In the three months to 30 September 2017 clean sources contributed 52% of the UK’s total output, with renewables topping 27%.
This was driven predominantly by wind, which for the fourth quarter running provided more than 10% of the UK’s total power demand and took the lion’s share of renewables’ contribution at 47%.
Paul Verrill, director at EnAppSys, said that strong levels of wind generation had contributed towards a significant summer for GB renewables.
“The market has continued its progression towards increased levels of generation from renewable sources.
“The last four consecutive quarters have now all seen wind generation as a share of total output exceed 11%, but it is still gas that underpins the wider market, supported by strong levels of nuclear generation,” he said.
Biomass and solar PV, the next two most prolific sources of renewable power, provided 30% and 17% of the renewables’ share.
In total, renewables provided some 18.8TWh of UK power in Q3 which, while less than the 25TWh procured from gas in the period, topped the 16.9TWh sourced from nuclear generators.

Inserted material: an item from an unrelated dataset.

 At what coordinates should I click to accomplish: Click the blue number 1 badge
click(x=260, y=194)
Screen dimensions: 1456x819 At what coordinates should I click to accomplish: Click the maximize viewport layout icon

Coal limped to a 2.8% contribution in Q3 but Verrill pointed towards climbing gas prices as a potential window for the fossil fuel to increase its share in the coming months.
The UK is committed to working towards a 2025 phase-out of coal power stations having late last year published a consultation on the subject. That consultation closed in February this year, but the government is still formulating a response.
Verrill said: “Climbing gas prices mean that coal is not far off from returning as a major fuel type in the UK, having been pushed out by the carbon price support which acts as an increase over the much lower EU Emissions Trading Scheme (ETS) carbon price.
“This is a trend that will be worth monitoring over the coming months, with the start of the Capacity Mechanism also of particular interest in the months ahead.”